** TASK ITEM **
What you hand back must match the records word for word, with no pictures.

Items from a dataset
──────
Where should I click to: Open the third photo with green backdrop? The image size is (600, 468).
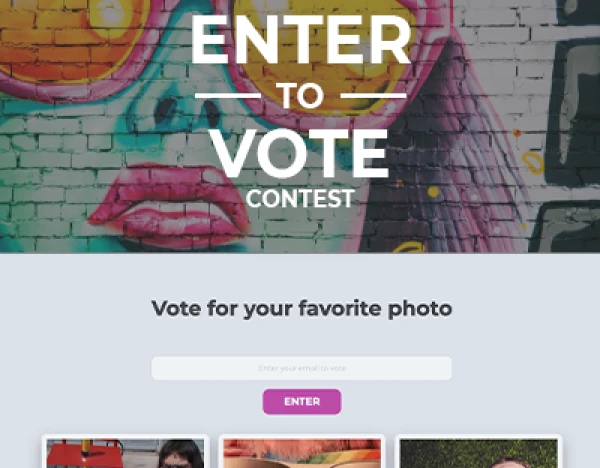pos(478,453)
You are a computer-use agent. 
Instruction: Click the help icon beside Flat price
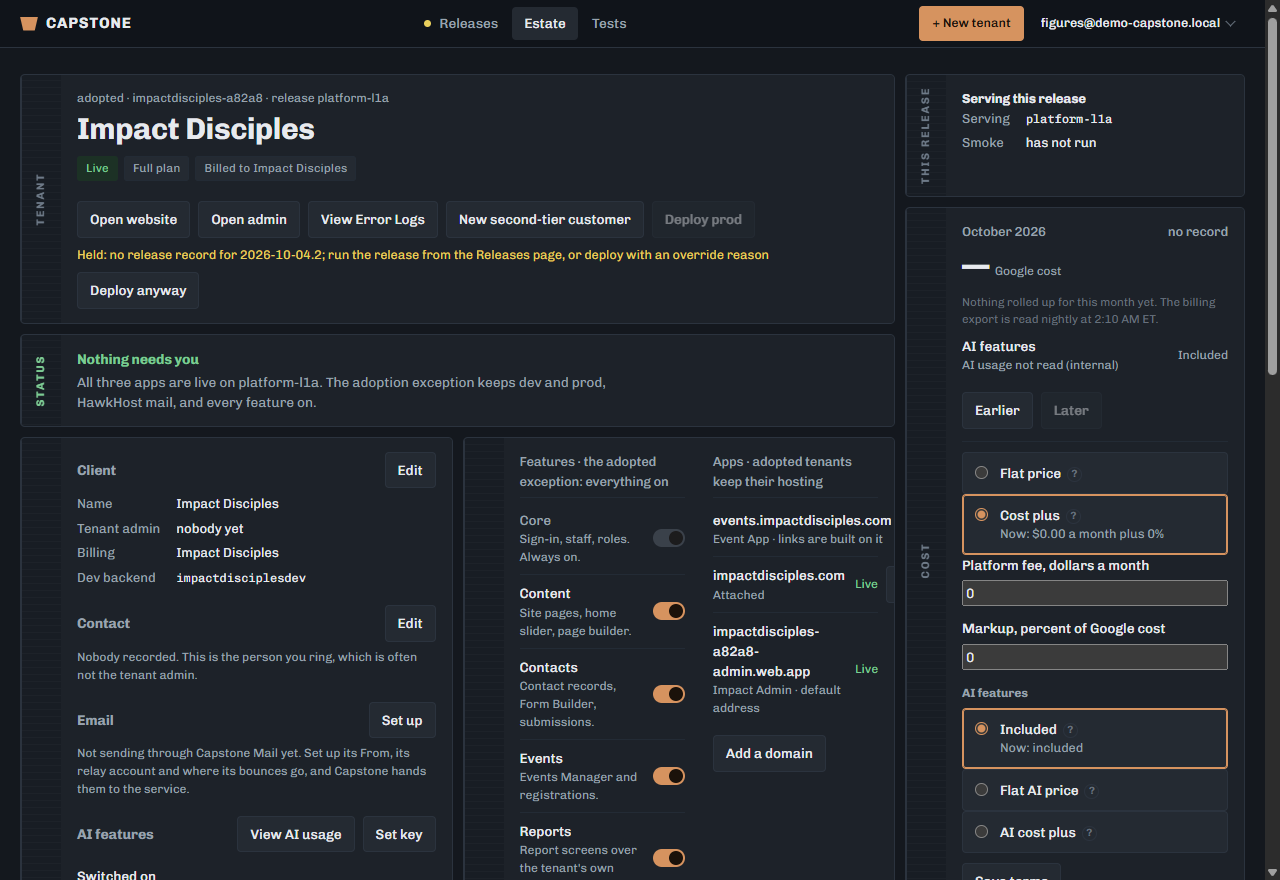[x=1075, y=474]
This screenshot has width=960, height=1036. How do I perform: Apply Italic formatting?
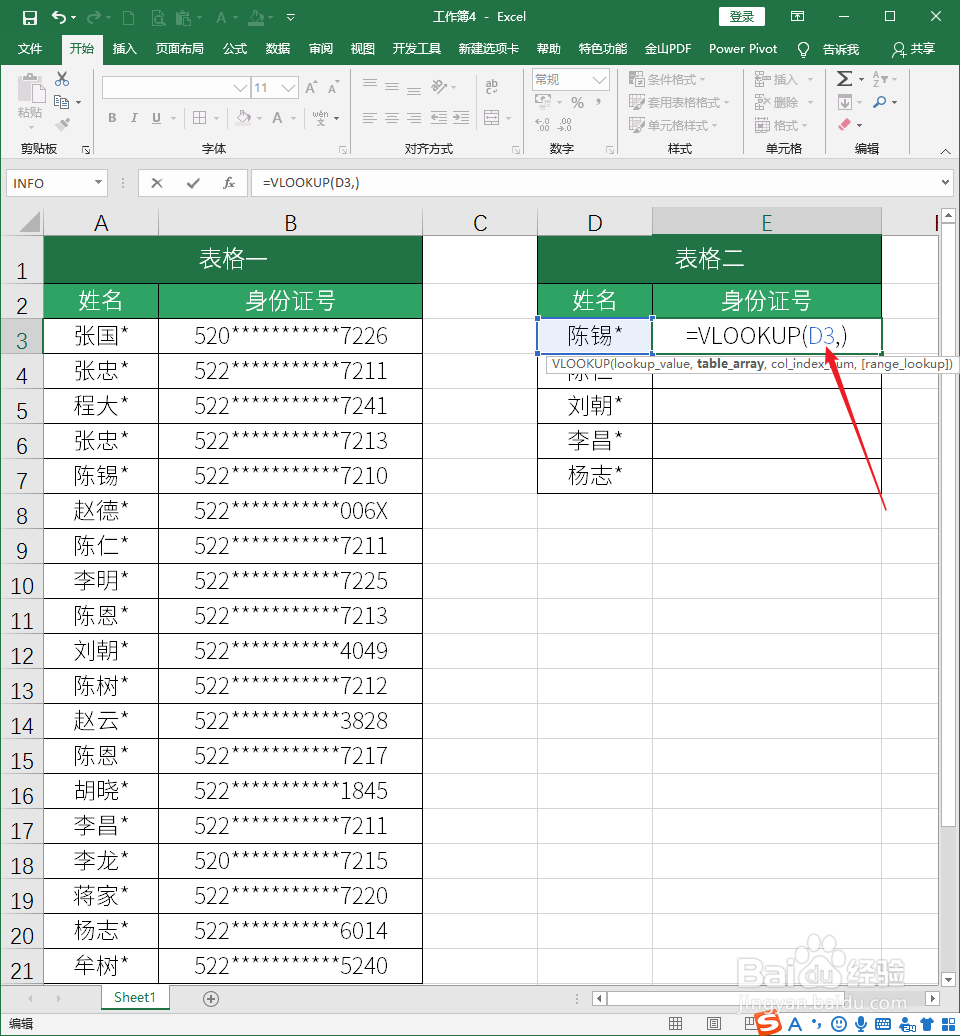coord(134,118)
──────
** TASK OUTPUT **
Where should I click to: Open the third photo with green backdrop? The image size is (600, 468).
pos(478,453)
You are a computer-use agent. 
Instruction: Click the help icon beside Flat price
[x=1075, y=474]
This screenshot has width=960, height=1036. How do I perform: Apply Italic formatting?
coord(134,118)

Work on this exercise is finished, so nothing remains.